At the end of June 2018, GCM had about US$32 million and US$98 million in notes outstanding. For the first half of 2018, they generated US$14 million in “excess cash flow”. They continue to generate excess cash flow today.

The point of the above narrative is to illustrate that GCM’s financial situation is a lot more favourable than it was three years ago. They have a lot more flexibility to invest internally in their own operation (Segovia, Marmato), but they have taken an interest in Sandspring Resources (TSX: SSP).

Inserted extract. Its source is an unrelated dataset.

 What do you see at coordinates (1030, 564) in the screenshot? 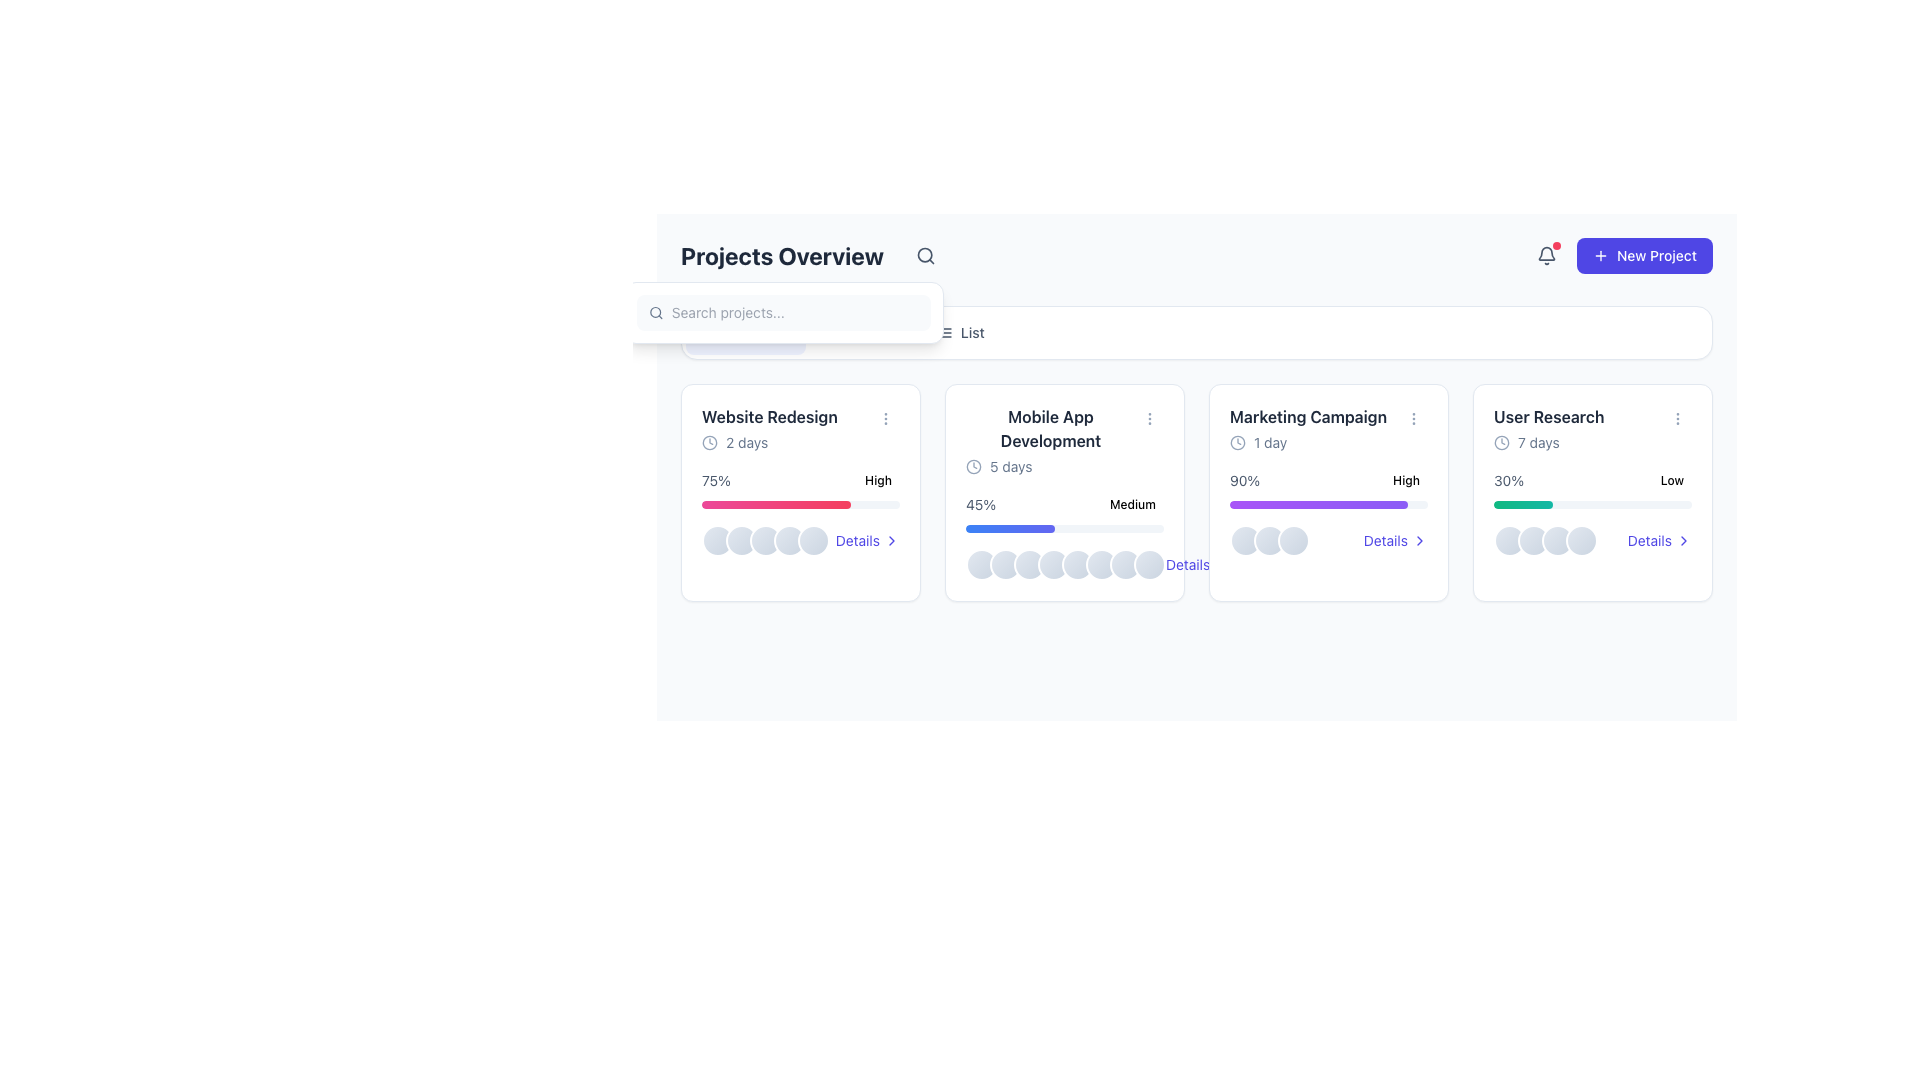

We continue down the timeline:

  • July 26, 2018– GCM buys CAD$4 million of SSP, also receives shares for Chicharron project in Segovia (they sold their 30% interest to SSP for 15M SSP shares, about 5km east of GCM’s current operation in Segovia – SSP owns 100% of it now).
  • October 3, 2018 – GCM buys another CAD$1 million of SSP
  • February 11, 2019 – GCM buys another CAD$0.7 million of SSP

Everything to this point is consistent – now that they have capital, GCM chose to invest in a project in Guyana.  I don’t really like these corporate inter-relationships since there is so much room for error, but at least the strategy is consistent.  After this date, things get screwy:

  • March 1, 2019 – GCM files for an equity offering, wants to raise gross CAD$25 million. Warrants for C$5.75, stock price to be determined by market. Stock crashes. Cited reason for the capital offering: Accelerated drilling in Segovia.   It raises the hidden question – why are they dumping money in SSP (CAD$5.7 million to date plus disposition of 30% Chicharron stake) if it was better spent on drilling in Segovia or Marmato?  GCM earned US$44 million in free cash flow in fiscal 2018, is this not enough?  GCM ended 2018 with US$39 million cash+equivalent and the only debt on the books was the US$89 million in GCM.NT.U.
  • March 4, 2019 – GCM opts to change the offering and raises CAD$20M instead in debentures (convertible at CAD$4.75), CAD$18M from MM Capital Partners, CAD$2M from insiders.
  • May 30, 2019 – GCM will be buying 2/3rds of a $3 million non-brokered placement (another CAD$2 million of SSP) – this was “up-sized” two days later to a $4 million placement – not clear whether the 2/3rds applies to the $4 million or whether it will be a $2 million commitment.  Let’s assume $2 million.  As of the date of this writing this has not been confirmed. (Update, June 12, 2019: $2 million investment)
  • June 10, 2019 – NCIB announcement. Wasn’t this capital supposed to go to Segovia drilling?  In fairness to management, this does not commit them to repurchasing shares, but it does signal odd capital priorities (raising capital three months earlier, only to buy it back?).

MM Asset Management, the firm that bought the CAD$18 million in debentures, filed June 10, 2019 that their stake is now 6,510,699 shares of GCM, plus $18 million in debentures, for a consolidated ownership of 19.77% if they convert (doesn’t factor in the dilution with the outstanding warrants, however).

To date, GCM has sent CAD$7.7 million into SSP stock (with the $2 million invested on June 12, 2019).

I find these capital allocation decisions to be highly mysterious.  Now that the debt covenants have been relaxed (you can read the restrictions in Section 5.10 of the indenture – condensing the legalese, the material points are a 50% consolidated net income (note: as defined on page 9) restriction, subject to a $10 million or 2.5% tangible net asset floor), GCM has the ability to dabble externally and also with its own stock.

At least there is protection for Noteholders.